LANGUAGE TAG REGISTRATION FORM: iu-Cans

John Cowan jcowan at reutershealth.com
Fri Feb 4 14:58:08 CET 2005


Peter Constable scripsit:

> Also, I think the reluctance to register a tag like iu-Cans-CA is
> mistaken on other grounds: we are not obligated to determine that every
> valid tag denotes something distinct from every other valid tag. That is
> already impossible, since RFC 3066 defines many things as valid that
> would not correspond to actual linguistic distinctions. I suspect that
> there's no distinction between fr-CI and fr-GH, but both are valid tags,
> and probably in use somewhere.
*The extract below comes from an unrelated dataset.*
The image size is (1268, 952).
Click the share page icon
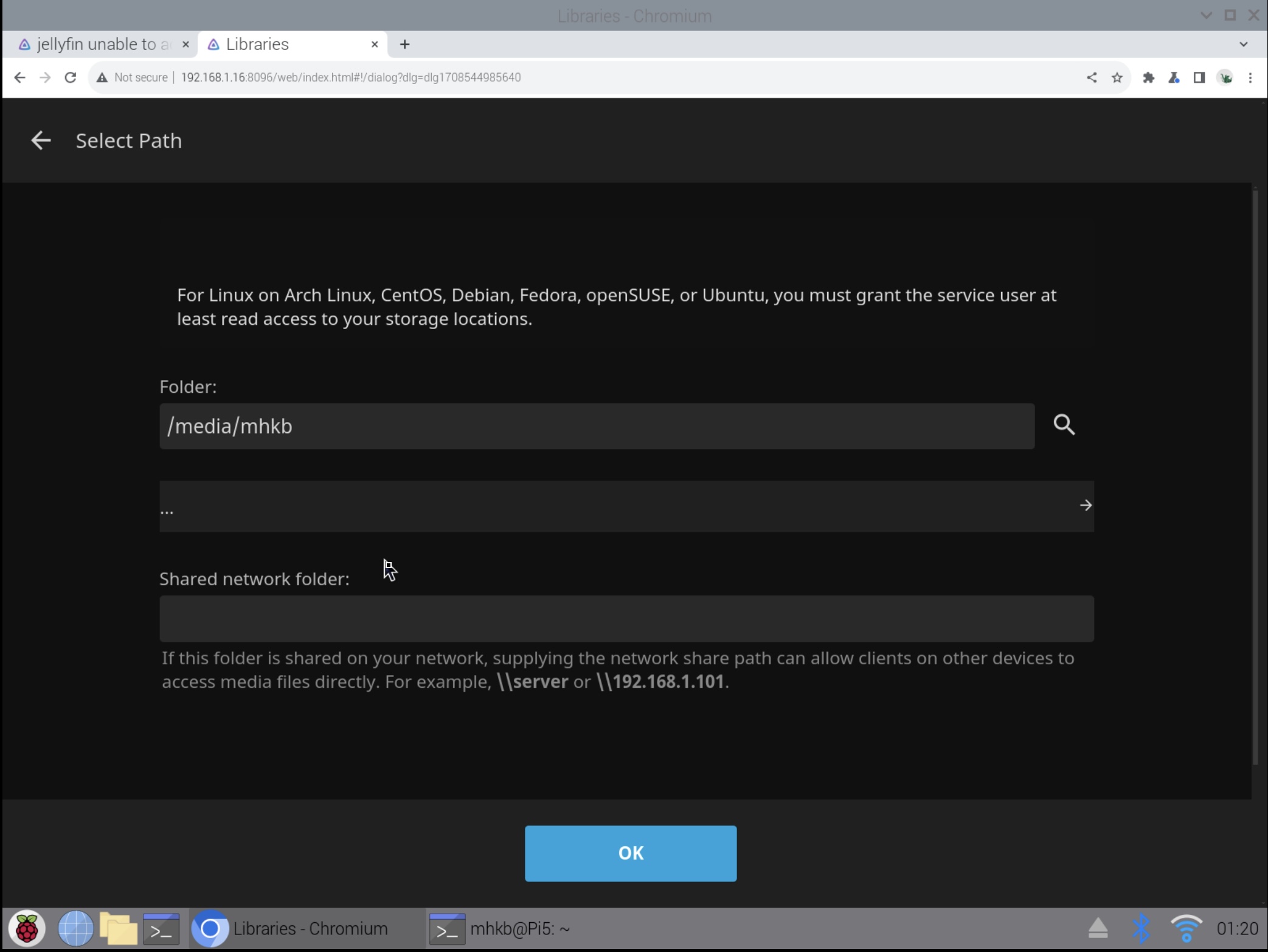click(1092, 77)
And note that, while I think there's no
> distinction, someone else may determine, for whatever reason, that they
> think they need to distinguish something in this way. (Of course,
> there's also the issue that some people will include country IDs whether
> useful or not just because they think tags always have a country
> element.) 

I want to address this point separately from the rest (and I do appreciate
your detailed argument, which I reserve my reply to).  It's one thing
if RFC 3066 makes tags valid that have no use (my old standby nv-DK)
or that represent distinctions that are more than dubious (as in your
example above).  That happens as an automatic consequence of generativity,
and has both a good side and a bad one.  It's quite another to consciously
and deliberately *register* new and non-generative (under the current
regime) tags for which no one can point to a Real World distinction from
other already extant tags.  IMHO, analogies from the first case to the
second case aren't really apropos.

Michael Everson scripsit:

> Apparently I have no choice but to approve all of these, because they
> will be implicit in this RFC's successors, and obviously they refer
> to real things. But I dislike the duplicate encodings.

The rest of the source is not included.